5 Facts About TVP (Textured Vegetable Protein)

A new vegetable protein is taking vegetarian plates by storm! Textured vegetable protein, or TVP for short, is versatile and fits into any dish that traditionally uses ground meat. Let’s learn more about this veggie-world debutante!

1. What is TVP?

Textured vegetable protein is dehydrated soybeans mixed with soy flour. Once dried, it is crushed into small pieces of varying size. The taste of TVP is neutral, similar to that of tofu, which also comes from soy. Eating a meal containing TVP instead of meat will give you your daily recommended protein value.

2. Choose it well

TVP is found in the natural and organic product aisles in some grocery stores and in natural food stores. It can also be purchased in Asian grocery stores. There are different versions of TVP:

  • A large grain texture is best to replicate the texture of slightly greasy ground meat or sausage meat.
  • Opt for a thinner version for a lean ground meat look.
  • Go for a golden blond TVP—without the addition of caramelizing products—for something as neutral as possible.

3. How to cook it

To rehydrate TVP, simply boil one-part TVP in two- to three- parts water or vegetable broth for 10 to 15 minutes. It can also be rehydrated by soaking in lukewarm water for about an hour, without boiling it. For a more saucy preparation, like the spaghetti sauce in our current magazine on newsstands, you don’t need to rehydrate it in advance. Magic! 

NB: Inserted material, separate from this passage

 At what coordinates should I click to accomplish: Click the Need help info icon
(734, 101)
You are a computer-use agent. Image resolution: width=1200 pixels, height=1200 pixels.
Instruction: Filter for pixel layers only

4. What do you cook with TVP?

Dishes like tacos, chili, macaroni or Asian stir-fry come to mind. Make sure to choose a dish that would have a texture similar to that of minced meat. An item like meatballs, for example, might not hold up.


5. It needs some love

A bit like tofu, you have to infuse TVP with flavour. At the heart of it, the base is neutral and without much taste, so it’s imperative to season it and maximize its flavours with spices and aromatics. To give colour and a touch of caramelization during cooking, you can add soy sauce or even a soy-sugar-spice mixture.